## Exercise requirements
Restate word for word the lines of the material below, from the line with "The width and height of the screenshot is (640, 480)." to the line with "Task: Click the left", both lines included, and no others.

## Excerpted records
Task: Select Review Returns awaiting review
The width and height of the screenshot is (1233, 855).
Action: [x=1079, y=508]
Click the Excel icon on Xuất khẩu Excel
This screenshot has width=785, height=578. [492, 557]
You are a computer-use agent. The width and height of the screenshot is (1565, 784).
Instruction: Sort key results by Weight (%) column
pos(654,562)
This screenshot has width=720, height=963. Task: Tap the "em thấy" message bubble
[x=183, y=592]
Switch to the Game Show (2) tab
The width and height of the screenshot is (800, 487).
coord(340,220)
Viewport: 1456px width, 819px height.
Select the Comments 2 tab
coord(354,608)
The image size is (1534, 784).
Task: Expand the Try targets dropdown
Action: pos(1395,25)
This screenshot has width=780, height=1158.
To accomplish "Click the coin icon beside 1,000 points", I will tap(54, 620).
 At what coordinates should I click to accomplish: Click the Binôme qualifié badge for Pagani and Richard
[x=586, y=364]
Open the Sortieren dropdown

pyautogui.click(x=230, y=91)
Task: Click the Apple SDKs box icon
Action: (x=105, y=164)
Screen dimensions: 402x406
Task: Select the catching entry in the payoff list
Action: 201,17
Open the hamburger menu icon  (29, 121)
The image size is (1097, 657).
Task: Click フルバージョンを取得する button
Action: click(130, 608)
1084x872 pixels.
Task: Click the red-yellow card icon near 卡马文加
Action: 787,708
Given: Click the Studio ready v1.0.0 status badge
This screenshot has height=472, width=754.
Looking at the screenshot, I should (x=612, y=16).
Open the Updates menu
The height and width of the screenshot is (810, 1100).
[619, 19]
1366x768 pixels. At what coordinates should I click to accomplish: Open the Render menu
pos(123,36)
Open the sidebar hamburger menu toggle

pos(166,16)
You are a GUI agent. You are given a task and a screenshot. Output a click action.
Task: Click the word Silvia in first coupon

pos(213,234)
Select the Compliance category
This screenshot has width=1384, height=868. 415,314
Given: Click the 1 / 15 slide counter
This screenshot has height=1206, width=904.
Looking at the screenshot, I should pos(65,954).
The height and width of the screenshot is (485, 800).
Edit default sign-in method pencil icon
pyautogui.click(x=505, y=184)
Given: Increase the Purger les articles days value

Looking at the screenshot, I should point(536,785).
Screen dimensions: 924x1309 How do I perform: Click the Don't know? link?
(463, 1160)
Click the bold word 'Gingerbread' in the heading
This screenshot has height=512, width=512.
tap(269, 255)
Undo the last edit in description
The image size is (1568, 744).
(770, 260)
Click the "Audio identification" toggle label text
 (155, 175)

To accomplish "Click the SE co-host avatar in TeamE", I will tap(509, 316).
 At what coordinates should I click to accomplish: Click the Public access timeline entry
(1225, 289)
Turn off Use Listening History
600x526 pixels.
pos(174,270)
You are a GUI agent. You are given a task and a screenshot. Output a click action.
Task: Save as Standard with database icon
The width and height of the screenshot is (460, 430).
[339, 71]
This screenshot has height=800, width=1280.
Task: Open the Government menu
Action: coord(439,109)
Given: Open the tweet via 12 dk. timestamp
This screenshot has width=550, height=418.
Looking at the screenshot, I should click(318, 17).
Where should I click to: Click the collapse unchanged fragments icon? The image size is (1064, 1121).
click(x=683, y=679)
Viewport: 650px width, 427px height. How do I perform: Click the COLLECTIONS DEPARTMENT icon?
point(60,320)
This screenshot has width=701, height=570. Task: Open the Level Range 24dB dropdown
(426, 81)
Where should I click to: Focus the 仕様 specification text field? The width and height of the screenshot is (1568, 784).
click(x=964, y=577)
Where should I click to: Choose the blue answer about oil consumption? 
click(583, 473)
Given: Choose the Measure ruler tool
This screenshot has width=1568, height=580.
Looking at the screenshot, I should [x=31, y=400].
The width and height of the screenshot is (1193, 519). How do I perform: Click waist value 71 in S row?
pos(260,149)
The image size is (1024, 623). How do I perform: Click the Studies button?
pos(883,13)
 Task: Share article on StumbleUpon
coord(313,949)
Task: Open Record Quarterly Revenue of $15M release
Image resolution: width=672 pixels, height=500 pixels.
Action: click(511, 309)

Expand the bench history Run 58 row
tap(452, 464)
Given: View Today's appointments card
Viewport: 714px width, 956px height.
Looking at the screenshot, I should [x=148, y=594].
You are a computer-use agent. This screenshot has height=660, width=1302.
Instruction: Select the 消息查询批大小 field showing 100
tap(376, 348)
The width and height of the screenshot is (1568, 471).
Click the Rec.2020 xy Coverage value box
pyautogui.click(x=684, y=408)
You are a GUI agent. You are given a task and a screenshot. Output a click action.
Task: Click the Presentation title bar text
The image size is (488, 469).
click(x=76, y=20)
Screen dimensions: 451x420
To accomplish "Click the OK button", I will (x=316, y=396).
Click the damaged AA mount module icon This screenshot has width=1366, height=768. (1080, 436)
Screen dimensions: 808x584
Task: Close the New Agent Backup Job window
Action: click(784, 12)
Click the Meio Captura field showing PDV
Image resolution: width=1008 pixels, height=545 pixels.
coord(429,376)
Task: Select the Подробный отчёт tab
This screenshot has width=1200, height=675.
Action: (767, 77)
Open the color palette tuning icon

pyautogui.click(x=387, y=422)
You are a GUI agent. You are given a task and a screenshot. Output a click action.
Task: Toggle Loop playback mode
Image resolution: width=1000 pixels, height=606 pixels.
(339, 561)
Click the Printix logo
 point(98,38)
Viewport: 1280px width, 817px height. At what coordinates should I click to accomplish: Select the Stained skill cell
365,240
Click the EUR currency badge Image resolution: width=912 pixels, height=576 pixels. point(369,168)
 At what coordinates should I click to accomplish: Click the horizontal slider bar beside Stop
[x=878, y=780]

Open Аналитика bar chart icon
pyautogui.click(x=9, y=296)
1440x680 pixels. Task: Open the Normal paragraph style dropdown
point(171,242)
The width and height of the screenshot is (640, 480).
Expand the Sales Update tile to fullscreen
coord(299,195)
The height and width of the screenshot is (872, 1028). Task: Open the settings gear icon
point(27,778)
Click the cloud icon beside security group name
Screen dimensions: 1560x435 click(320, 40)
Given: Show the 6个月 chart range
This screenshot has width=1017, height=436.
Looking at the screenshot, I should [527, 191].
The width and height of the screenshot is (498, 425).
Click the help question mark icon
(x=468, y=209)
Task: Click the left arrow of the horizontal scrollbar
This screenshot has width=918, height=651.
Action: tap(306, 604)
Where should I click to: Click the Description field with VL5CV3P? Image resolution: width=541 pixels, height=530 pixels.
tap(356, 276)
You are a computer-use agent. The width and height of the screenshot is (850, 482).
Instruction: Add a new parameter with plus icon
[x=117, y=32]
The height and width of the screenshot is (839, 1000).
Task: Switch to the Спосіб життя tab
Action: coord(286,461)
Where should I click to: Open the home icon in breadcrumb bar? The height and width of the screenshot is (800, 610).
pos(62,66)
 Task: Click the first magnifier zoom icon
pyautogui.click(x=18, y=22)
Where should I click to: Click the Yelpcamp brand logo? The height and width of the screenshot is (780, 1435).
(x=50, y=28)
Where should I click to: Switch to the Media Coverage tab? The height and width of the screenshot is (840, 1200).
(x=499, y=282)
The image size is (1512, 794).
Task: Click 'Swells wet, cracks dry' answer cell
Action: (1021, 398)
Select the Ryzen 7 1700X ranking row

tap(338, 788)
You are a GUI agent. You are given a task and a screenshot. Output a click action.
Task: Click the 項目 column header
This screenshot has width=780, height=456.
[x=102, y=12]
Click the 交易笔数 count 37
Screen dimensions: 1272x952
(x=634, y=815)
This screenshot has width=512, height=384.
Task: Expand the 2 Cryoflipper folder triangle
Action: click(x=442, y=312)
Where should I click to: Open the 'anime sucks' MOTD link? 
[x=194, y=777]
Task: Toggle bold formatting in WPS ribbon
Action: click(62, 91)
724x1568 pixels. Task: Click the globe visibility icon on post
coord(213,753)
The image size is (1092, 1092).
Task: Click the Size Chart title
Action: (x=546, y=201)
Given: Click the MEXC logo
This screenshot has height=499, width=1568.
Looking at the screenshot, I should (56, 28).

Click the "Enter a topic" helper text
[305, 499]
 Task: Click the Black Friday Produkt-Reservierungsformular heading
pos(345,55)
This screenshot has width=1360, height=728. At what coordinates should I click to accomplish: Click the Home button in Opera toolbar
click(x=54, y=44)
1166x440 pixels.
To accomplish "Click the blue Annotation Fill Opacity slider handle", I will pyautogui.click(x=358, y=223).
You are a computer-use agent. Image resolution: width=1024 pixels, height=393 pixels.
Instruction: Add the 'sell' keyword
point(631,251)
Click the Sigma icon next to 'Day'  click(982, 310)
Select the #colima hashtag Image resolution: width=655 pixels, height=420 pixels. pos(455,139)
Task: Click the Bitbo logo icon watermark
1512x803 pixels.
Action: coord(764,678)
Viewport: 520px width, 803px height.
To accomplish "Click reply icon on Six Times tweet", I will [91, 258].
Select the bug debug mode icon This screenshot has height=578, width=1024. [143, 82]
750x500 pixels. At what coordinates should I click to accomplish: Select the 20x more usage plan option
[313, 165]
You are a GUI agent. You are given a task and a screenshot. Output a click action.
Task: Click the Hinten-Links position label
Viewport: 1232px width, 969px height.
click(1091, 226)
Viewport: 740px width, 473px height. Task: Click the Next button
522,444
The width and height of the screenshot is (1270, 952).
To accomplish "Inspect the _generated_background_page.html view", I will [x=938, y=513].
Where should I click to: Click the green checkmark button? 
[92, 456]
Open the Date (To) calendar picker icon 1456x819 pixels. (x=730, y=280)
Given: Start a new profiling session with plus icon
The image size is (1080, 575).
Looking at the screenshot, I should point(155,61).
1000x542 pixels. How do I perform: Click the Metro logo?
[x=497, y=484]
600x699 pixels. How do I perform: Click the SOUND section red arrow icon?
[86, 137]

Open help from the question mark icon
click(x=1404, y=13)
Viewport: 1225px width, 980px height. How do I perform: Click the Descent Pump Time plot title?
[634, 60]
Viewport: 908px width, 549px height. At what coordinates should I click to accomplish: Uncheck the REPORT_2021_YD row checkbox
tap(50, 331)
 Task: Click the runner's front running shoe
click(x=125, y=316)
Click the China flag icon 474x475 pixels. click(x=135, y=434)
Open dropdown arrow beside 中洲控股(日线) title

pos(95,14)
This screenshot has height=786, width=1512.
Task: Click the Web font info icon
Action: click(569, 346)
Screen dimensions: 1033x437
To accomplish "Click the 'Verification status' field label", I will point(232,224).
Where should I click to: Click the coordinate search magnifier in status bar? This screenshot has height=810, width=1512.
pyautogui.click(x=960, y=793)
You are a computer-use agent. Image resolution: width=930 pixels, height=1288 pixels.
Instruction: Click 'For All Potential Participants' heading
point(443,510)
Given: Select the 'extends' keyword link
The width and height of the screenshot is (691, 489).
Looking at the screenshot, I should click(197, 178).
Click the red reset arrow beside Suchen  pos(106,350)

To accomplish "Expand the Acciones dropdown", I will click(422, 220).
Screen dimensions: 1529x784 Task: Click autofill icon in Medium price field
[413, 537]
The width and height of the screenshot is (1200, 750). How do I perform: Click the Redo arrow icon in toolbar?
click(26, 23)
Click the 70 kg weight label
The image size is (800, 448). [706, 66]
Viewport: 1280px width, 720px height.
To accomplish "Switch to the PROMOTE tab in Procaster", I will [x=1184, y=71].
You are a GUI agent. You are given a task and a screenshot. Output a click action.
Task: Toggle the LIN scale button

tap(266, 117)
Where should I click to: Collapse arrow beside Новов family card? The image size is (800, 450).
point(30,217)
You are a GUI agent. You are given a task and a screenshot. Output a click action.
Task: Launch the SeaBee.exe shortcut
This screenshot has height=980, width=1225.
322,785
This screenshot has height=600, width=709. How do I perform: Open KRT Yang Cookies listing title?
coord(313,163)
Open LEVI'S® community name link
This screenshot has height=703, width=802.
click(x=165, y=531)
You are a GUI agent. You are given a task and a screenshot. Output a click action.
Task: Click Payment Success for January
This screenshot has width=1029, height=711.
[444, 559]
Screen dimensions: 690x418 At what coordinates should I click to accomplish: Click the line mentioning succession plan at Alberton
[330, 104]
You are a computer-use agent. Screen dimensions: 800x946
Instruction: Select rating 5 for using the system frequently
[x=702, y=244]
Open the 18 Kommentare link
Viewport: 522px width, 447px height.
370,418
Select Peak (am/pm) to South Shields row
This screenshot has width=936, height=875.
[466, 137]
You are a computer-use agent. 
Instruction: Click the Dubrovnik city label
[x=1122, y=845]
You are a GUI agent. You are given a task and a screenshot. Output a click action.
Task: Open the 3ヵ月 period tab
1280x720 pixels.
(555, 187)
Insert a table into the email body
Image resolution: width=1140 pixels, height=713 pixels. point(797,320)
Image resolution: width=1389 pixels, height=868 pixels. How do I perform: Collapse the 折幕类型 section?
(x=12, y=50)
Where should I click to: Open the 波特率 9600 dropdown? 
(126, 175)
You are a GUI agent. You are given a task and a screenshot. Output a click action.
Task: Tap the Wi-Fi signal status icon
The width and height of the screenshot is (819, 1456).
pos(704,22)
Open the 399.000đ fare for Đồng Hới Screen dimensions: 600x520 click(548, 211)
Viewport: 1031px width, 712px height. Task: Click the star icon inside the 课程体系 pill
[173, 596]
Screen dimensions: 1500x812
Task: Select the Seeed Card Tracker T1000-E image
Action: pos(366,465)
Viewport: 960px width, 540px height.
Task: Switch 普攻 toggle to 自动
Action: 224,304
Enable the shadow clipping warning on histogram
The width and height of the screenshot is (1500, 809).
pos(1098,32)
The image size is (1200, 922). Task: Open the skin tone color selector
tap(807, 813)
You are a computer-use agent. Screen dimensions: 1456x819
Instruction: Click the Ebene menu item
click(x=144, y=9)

## Finished exercise
The width and height of the screenshot is (640, 480).
Expand the Sales Update tile to fullscreen
coord(299,195)
The height and width of the screenshot is (872, 1028). Task: Open the settings gear icon
point(27,778)
Click the cloud icon beside security group name
Screen dimensions: 1560x435 click(320, 40)
Given: Show the 6个月 chart range
This screenshot has width=1017, height=436.
Looking at the screenshot, I should [527, 191].
The width and height of the screenshot is (498, 425).
Click the help question mark icon
(x=468, y=209)
Task: Click the left arrow of the horizontal scrollbar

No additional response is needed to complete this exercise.